La presentación del libro “Los Monos” no pudo concretarse el miércoles pasado por la irrupción de una integrante de la familia Cantero, que interrumpió el acto desde la segunda fila lanzando insultos abiertos a los autores, además de amenazas contra ellos mismos y para sus familias. Estas expresiones fueron escuchadas por decenas de personas del público que guardaron primero un silencio perturbador, y que en algunos casos además registraron videos de lo ocurrido con sus teléfonos celulares.

Frente a los episodios violentos que azotaron a Rosario en los últimos años, este resulta un incidente por completo menor.

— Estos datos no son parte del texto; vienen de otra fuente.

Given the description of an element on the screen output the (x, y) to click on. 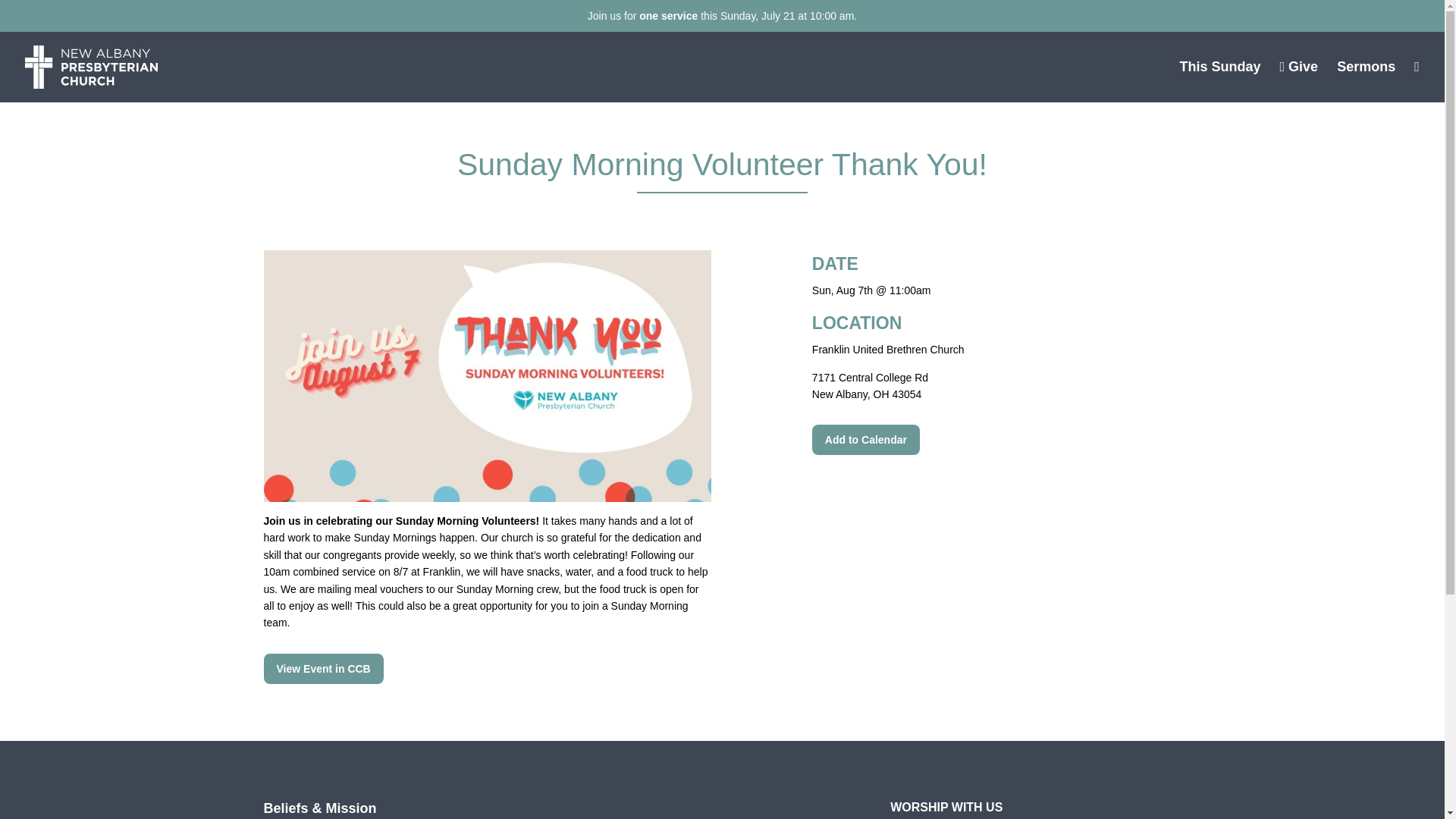
This Sunday (1219, 66)
View Event in CCB (323, 668)
Add to Calendar (866, 440)
Sermons (1365, 66)
Give (1299, 66)
NAPC Logo (90, 66)
Given the description of an element on the screen output the (x, y) to click on. 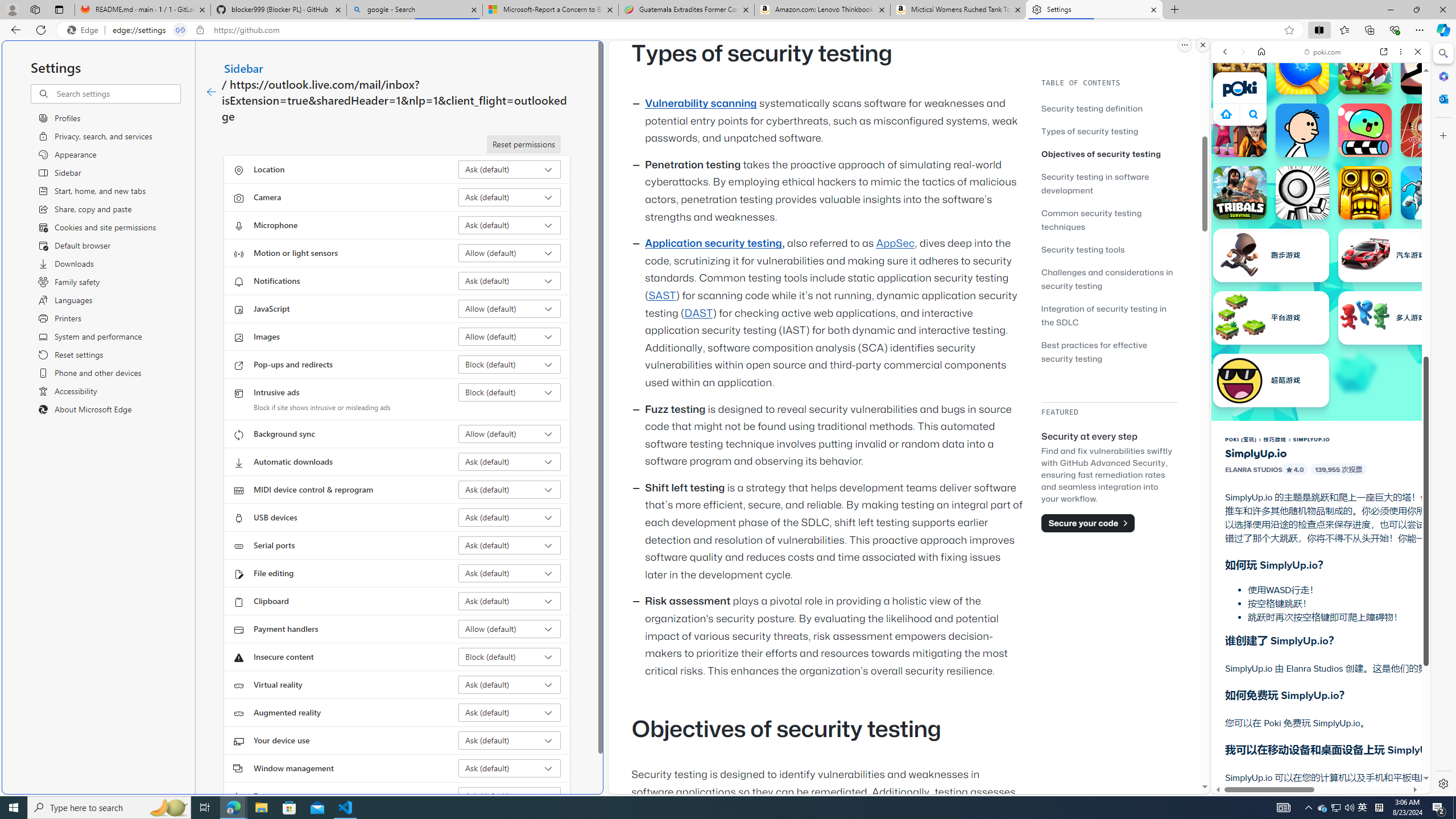
Background sync Allow (default) (509, 434)
Insecure content Block (default) (509, 656)
Combat Reloaded (1349, 580)
Hills of Steel (1253, 574)
Car Games (1320, 267)
Pop-ups and redirects Block (default) (509, 364)
Virtual reality Ask (default) (509, 684)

Es indudable. Pero su condición de posibilidad ha sido preparada por un derrotero de acciones impunes mucho más graves que llevan un sello común. En esas acciones se mezclan hechos brutales insertos en una trama coherente donde no hay sanción. Eso prepara el terreno para que personas amparadas por esa inacción se sientan con derecho a cualquier cosa.

La persona que tuvo éxito en cancelar un acto con cien personas lanzando amenazas a los gritos es Lorena Verdún, primera esposa de Claudio “Pájaro” Cantero, asesinado líder de Los Monos, y madre de sus tres hijos. Verdún tiene que afrontar un juicio acusada de integrar una asociación ilícita que, entre otros delitos, comete homicidios. Distintos jueces han convalidado esta acusación contra ella para que se celebre un juicio que no llega nunca, por la postergación que los abogados de los líderes promueven con rutinarias martingalas procesales, y que tienen a los funcionarios del Poder Judicial provincial en un rol casi subordinado a estas acciones, respondiendo débilmente más que mostrando vocación y principio de autoridad.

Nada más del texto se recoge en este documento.